Apesar de perceber os danos, a pessoa não consegue parar. Isso porque o sistema de recompensa está dominado pelo jogo, e o comportamento compulsivo se mantém.
Quem está mais vulnerável?
Pesquisas apontam alguns fatores de risco:
- Sofrimento emocional prévio ou transtornos psiquiátricos associados (depressão, ansiedade, abuso de substâncias, TDAH);
- Início precoce das apostas (quanto menor a idade de início, maior a gravidade);
- Pertencer às classes C e D, onde muitas vezes o jogo é visto como uma possibilidade rápida de ‘’mudança de vida’’
- Sexo masculino, mais frequentemente associado ao comportamento de risco.
Em resumo, a grande maioria das pessoas afetadas pela ludopatia já pertence a uma população vulnerável — e o jogo pode agravar ainda mais essa fragilidade, levando à perda de patrimônio e a endividamentos importantes.
Questão de saúde pública e social
No Brasil, as apostas esportivas online foram liberadas recentemente e já movimentam bilhões. Com isso, a demanda por tratamento cresceu exponencialmente — sobrecarregando um sistema de saúde já saturado.
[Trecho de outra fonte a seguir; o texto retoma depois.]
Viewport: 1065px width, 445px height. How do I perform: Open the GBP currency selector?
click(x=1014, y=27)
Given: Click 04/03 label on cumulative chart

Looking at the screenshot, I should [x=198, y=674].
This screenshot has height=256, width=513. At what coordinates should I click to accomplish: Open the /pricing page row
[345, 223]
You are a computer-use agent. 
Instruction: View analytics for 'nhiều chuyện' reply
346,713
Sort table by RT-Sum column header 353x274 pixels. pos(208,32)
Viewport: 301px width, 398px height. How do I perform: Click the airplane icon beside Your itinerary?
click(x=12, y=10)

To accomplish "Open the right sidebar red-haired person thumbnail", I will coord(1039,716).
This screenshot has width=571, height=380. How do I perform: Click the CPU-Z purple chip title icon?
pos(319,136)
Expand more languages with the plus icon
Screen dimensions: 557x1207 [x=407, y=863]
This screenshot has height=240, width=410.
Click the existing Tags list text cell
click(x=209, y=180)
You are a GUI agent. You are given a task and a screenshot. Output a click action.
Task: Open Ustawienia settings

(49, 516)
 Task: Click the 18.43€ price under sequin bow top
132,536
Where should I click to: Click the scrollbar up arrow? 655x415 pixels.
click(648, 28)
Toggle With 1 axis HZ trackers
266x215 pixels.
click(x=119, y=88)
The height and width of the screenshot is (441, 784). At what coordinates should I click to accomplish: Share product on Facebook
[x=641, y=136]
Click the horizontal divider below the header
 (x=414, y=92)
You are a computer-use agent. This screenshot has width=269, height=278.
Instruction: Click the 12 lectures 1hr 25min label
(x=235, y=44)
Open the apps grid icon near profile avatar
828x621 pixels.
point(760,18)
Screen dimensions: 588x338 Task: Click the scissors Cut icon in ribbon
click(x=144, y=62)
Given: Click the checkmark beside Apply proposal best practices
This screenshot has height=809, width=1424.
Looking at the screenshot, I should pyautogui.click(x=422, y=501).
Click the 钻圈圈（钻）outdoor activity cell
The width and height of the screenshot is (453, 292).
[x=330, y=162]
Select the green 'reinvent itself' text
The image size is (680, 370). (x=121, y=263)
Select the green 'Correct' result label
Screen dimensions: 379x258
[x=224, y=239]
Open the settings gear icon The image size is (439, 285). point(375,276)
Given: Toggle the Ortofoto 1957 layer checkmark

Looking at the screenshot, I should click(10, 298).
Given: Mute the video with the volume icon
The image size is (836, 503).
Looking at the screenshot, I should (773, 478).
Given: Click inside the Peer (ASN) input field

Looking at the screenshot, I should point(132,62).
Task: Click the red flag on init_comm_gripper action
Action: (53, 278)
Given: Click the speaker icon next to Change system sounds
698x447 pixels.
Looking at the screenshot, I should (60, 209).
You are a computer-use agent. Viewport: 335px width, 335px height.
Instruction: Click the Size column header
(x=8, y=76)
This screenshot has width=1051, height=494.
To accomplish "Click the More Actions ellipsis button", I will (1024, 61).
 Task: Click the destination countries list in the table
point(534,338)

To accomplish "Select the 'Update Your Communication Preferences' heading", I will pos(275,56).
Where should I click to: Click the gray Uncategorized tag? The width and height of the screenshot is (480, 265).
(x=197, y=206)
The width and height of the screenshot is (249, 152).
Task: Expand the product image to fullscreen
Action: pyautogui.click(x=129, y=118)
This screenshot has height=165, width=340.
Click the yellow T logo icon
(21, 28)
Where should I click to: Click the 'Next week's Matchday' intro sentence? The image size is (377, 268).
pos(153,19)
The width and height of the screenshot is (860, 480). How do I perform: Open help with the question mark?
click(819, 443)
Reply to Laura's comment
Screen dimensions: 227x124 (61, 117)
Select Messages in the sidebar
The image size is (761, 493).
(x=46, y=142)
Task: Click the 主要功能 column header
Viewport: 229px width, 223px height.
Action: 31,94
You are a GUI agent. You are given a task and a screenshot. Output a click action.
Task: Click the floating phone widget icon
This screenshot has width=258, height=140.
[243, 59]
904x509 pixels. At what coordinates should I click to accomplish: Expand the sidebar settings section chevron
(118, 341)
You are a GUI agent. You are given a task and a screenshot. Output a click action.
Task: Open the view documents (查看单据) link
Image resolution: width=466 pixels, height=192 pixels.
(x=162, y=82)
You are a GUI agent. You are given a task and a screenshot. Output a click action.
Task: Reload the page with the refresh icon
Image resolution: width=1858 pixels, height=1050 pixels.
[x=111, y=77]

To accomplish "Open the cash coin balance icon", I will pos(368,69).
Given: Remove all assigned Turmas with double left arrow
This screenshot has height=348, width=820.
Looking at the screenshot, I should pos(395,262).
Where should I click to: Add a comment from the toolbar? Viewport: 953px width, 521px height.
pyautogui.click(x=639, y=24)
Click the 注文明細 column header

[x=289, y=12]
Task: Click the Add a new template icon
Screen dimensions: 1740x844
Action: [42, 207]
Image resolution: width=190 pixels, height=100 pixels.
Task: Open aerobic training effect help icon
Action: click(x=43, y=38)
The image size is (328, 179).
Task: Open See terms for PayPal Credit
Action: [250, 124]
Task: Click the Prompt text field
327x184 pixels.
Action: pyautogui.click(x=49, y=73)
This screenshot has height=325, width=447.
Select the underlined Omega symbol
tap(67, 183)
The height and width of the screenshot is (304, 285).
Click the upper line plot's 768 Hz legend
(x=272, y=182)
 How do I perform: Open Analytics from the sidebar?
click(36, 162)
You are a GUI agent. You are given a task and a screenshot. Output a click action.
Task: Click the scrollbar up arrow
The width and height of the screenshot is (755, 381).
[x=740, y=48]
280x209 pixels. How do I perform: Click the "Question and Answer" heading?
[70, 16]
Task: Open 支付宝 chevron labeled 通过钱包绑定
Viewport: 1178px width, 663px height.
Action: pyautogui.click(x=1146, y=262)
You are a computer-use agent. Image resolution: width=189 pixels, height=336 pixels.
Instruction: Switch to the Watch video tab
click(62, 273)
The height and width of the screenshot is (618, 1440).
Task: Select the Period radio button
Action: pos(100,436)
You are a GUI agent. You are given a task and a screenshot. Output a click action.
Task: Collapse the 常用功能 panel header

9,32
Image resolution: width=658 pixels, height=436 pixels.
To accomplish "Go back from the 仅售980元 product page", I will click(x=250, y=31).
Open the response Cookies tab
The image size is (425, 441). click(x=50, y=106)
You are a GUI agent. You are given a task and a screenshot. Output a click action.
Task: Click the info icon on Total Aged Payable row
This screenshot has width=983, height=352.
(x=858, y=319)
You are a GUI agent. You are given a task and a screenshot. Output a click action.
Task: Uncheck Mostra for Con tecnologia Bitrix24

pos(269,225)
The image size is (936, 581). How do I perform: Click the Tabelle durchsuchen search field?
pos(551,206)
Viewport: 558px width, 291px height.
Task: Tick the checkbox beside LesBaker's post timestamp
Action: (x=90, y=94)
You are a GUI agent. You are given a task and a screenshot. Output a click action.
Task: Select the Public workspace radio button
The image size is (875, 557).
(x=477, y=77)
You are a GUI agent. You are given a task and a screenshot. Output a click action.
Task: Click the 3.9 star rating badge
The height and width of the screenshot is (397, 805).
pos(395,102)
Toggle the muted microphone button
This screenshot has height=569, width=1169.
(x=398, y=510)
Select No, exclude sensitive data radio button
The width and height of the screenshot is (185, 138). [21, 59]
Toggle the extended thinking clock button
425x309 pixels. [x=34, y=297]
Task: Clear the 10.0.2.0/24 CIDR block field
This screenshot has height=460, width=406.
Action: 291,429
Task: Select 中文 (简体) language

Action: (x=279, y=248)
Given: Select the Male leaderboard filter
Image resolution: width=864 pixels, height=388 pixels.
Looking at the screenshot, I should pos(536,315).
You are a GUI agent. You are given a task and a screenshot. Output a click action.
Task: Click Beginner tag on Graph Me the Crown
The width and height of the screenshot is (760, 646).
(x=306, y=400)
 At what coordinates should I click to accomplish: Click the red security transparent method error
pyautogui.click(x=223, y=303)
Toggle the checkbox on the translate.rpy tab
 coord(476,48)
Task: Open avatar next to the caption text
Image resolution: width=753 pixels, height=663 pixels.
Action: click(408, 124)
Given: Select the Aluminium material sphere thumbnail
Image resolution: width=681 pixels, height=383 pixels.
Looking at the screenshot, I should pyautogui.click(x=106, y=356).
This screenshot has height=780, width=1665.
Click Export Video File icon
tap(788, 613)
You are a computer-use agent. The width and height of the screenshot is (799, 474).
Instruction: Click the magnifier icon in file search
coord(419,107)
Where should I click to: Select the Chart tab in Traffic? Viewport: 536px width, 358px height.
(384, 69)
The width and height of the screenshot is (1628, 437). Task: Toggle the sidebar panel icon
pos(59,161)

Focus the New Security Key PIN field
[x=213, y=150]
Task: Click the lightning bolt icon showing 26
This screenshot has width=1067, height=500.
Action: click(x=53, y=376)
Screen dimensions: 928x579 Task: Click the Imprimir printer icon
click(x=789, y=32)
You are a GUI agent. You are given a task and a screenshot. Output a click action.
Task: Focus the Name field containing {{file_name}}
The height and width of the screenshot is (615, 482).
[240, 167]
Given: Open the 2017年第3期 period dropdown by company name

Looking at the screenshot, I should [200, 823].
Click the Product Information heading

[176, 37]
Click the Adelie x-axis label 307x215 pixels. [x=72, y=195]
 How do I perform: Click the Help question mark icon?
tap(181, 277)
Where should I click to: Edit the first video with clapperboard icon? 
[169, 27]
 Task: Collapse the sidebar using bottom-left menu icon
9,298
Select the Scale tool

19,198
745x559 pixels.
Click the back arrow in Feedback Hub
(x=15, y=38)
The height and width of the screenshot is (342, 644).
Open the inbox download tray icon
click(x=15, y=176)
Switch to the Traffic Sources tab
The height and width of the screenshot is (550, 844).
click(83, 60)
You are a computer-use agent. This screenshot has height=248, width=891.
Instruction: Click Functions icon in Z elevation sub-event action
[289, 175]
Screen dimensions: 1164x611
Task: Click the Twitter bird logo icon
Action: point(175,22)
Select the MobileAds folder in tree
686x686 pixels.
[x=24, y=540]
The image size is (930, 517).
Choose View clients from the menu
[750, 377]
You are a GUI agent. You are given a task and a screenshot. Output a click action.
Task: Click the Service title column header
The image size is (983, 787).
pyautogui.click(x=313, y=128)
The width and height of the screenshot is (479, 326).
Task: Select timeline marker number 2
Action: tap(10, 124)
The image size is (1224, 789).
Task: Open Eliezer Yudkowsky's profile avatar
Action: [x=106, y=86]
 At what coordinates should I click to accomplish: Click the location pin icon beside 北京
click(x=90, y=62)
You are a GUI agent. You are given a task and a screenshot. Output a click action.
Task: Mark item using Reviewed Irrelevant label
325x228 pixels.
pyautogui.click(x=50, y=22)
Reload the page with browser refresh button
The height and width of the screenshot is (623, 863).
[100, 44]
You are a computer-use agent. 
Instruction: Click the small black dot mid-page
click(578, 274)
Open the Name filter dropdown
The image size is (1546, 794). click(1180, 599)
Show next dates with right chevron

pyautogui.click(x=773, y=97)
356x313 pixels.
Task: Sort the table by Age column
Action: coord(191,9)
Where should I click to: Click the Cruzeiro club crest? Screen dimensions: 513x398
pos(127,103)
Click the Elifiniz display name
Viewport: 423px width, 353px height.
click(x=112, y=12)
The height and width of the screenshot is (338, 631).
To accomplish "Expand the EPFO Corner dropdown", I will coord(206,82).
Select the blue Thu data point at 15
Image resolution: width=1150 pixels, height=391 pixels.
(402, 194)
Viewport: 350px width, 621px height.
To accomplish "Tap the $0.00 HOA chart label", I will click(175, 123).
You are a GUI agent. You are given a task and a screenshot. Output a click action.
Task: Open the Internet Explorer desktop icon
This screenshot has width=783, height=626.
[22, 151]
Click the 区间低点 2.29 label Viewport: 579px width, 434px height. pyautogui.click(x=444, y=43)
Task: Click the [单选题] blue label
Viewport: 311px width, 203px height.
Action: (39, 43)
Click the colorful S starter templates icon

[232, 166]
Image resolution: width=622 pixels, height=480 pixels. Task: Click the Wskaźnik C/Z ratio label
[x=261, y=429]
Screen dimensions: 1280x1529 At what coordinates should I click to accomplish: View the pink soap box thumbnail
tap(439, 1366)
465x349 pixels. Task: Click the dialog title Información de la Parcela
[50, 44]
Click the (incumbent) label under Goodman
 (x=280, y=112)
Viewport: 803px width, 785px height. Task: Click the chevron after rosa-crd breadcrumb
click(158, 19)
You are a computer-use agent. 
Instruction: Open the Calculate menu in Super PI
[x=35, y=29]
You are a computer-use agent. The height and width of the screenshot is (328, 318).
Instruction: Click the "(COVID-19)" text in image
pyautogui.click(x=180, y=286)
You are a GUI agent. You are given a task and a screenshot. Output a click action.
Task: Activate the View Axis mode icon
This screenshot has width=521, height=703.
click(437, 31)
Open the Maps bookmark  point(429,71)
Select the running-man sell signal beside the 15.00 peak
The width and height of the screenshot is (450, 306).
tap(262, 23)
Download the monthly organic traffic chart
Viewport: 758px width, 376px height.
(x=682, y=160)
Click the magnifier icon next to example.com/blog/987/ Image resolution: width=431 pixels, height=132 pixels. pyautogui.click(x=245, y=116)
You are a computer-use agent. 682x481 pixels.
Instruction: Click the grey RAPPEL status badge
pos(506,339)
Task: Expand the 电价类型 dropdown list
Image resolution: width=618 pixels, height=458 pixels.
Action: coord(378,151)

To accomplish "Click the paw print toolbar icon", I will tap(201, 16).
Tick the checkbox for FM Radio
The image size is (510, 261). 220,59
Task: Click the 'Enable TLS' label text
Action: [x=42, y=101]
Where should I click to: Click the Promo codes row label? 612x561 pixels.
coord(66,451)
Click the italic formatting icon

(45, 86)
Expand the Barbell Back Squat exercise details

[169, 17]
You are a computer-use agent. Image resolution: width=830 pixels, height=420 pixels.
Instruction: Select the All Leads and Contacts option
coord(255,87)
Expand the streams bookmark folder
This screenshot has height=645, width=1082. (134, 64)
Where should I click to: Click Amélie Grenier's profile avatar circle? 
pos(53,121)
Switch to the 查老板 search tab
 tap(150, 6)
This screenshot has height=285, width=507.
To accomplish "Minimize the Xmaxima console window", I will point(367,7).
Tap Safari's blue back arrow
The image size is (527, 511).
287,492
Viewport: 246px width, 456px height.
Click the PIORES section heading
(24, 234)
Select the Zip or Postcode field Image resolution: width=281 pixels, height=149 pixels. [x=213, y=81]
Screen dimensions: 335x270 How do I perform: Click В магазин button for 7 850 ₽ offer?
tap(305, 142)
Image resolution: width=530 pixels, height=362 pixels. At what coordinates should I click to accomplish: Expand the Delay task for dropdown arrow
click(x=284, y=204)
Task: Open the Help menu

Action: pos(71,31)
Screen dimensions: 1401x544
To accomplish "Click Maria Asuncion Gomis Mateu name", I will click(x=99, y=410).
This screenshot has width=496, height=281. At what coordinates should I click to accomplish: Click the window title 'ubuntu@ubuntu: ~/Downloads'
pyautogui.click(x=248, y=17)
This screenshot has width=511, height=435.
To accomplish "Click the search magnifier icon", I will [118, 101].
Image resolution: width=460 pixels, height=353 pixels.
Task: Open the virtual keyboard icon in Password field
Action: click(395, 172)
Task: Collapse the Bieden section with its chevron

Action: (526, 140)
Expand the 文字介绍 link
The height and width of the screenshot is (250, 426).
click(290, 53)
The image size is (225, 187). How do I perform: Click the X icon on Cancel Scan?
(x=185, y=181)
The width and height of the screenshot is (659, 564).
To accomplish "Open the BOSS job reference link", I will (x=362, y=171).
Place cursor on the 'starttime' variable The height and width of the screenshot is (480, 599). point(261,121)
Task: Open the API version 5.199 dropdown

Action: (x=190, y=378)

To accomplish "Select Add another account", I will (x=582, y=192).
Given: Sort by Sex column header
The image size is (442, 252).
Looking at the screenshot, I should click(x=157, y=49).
As consequências vão muito além da saúde e incluem endividamento familiar, rupturas conjugais, violência doméstica, impactos econômicos e sociais. Assim, a ludopatia deve ser vista não apenas como uma questão individual, mas como um desafio de saúde pública, que repercute em diferentes âmbitos da sociedade.
Como tratar a ludopatia
O tratamento envolve uma combinação de psicoterapia e medicamentos para sintomas associados, como ansiedade e depressão. O acompanhamento médico é fundamental, já que o vício em jogos é um transtorno de dependência e está frequentemente associado a outras questões psiquiátricas, como ansiedade ou depressão.
Precisamos falar sobre o vício em apostas
O vício em apostas não é uma brincadeira ou um hábito inofensivo, mas um transtorno psiquiátrico com impacto devastador na vida de quem joga e de seus familiares. Reconhecer os sinais, buscar informação e procurar ajuda especializada são passos fundamentais para interromper o ciclo.